The E-Sylum:  Volume 8, Number 42, October 2, 2005, Article 30


Roger deWardt Lane writes: "I recently picked up the Asylum
- Summer 2004 issue which I had never read (The book had
fallen between two boxes at the foot of my bed). I found the
first article (Jean Foy-Vaillant) most interesting. I also read
'Some Reminiscences by Q. David Bowers' He always writes
so well. But then I started to read your story of how The
E-Sylum got started. I've been reading and submitting items to
you for a couple of years, yet I never knew your background.

You must find time to copy the first three or four pages and
post it. I'm sure that half of the readers are like me and did
not know the story of early days."

[In this issue and the next, I'll reprint several paragraphs
from the article. -Editor]

Starting my career at Bell Labs in 1980 I was on the Internet
from day one, although it wasn't called that at the time. E-mail
was a natural part of my workday, as were newsgroups, an
early bulletin-board feature. By the mid-1990s "The Internet"
began getting noticed outside of universities and business. Early
interfaces were crude, and I recall vividly my excitement when
I was first able to locate a programming tool I needed over the
Internet. What once would have taken me weeks, if ever, to
find, I was able to quickly locate on a server somewhere in
Switzerland. And this was before there were graphics-based
browsers and search engines. Those who know me know I'm
not the excitable type, but I raced to get Steve DiAntonio, a
colleague I was working closely with at the time. I showed him
what I was doing and explained how it worked. I said, "this is
going to change the world." In time this new publishing medium
would change a lot of things, and would add a new dimension
to collecting numismatic literature.

Getting started took time. I recall one NBS Board meeting where
Mike Hodder and I exchanged email addresses. It was like we
were part of some exclusive society exchanging a secret handshake.
Year after year I asked for a show of hands at the annual NBS
General Meeting to see how many people had email addresses,
and each time only a few hands went up. The US numismatic
literature world just wasn't ready for a mailing list yet. But at the
fateful meeting in Portland in August 1998, dozens of hands went
up.
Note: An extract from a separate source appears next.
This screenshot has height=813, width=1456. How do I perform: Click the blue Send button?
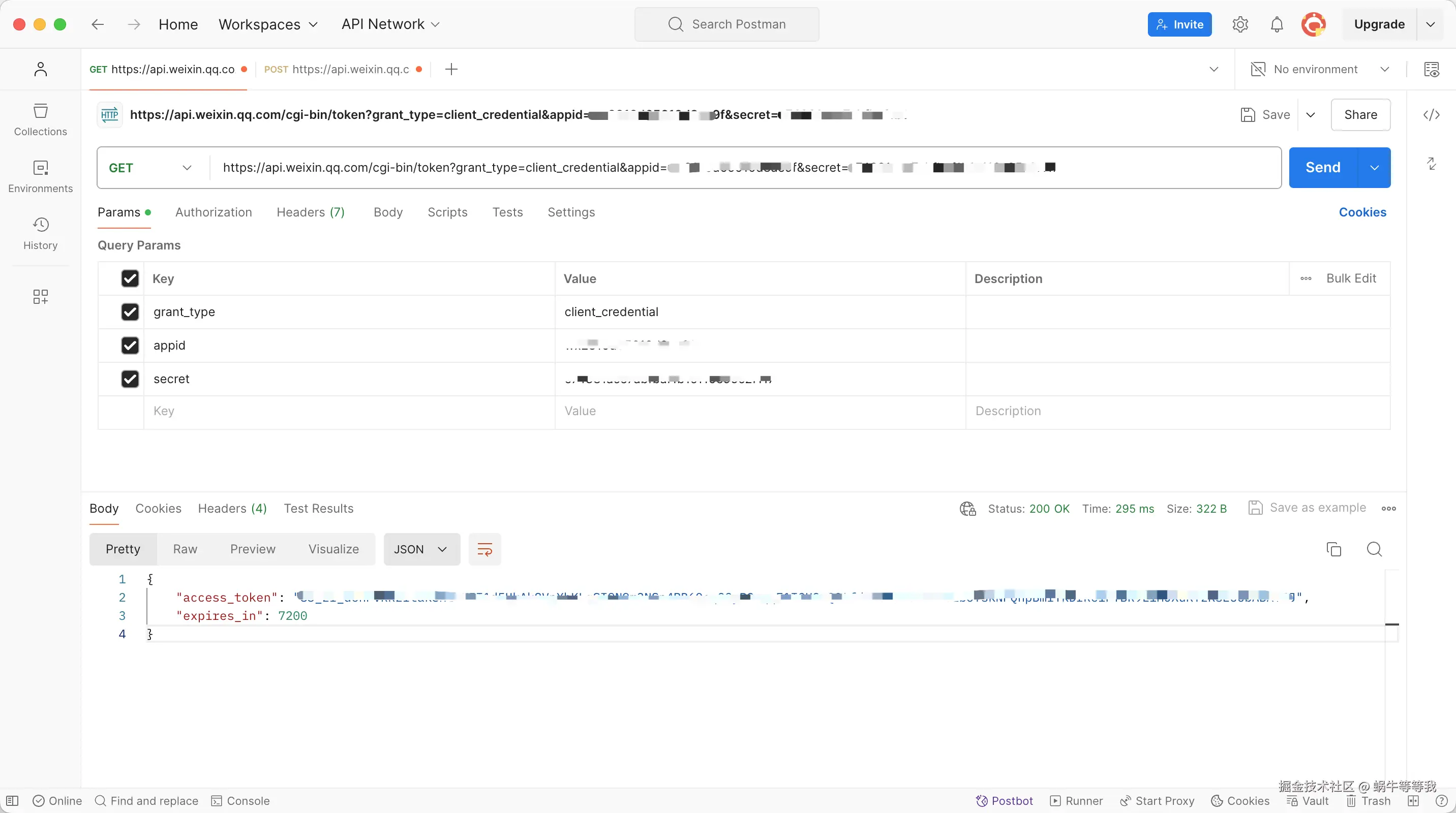[1323, 168]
The Internet had arrived on Main Street.

Shortly after the initial September 4 mailing, announcements
were also sent to the COINS and BIBLIONUMIS mailing lists,
as well as the Early American Coppers "Region 8" mailing list.
The initial E-Sylum mailing list was comprised of the addresses
of NBS officers and board members, other current and former
members, and other interested parties, for a total of 49 names.
By noon subscription requests began arriving from around the
world. Peter Gaspar of St. Louis, Missouri, was the first. Jere
Bacharach of the University of Washington in Seattle, was
second, with Dr. Hubert Emmerig of Austria a close third.
Some current members wrote to confirm or update their mailing
address, and ten new folks subscribed. By 5 pm the list had
already grown to 59 names. Over the course of the Labor Day
weekend another twenty people subscribed, mostly from the US,
but from as far afield as Italy, Poland and the Russian Federation.

Neil Rothschild offered to publicize the mailing list on the
Compuserve coin forum, and Bill Malkmus offered to do the
same on the NUMIS-L mailing list for collectors of ancient and
medieval coinage. By September 15 the list had grown to 90
members. Coin World published an article about the email list
in the July 5, 1999 issue.

The newsletter didn't even have a name until the February 8,
1999 issue, when we announced: "These email missives are in
their sixth month now, but they've never had a formal name.
To remedy that situation, we've decided on The E-sylum, an
obvious play on our print journal The Asylum. " Later I settled
on The E-Sylum, with a capital S.

The NBS Board had lengthy email deliberations about the name
before deciding on The E-Sylum. We voted on a list of about a
dozen suggestions. I believe The E-Sylum was my idea, but it
was my second choice  I lobbied for The Babbler, that being
what members of an Asylum are wont to do. But saner heads
prevailed, and The E-Sylum was born.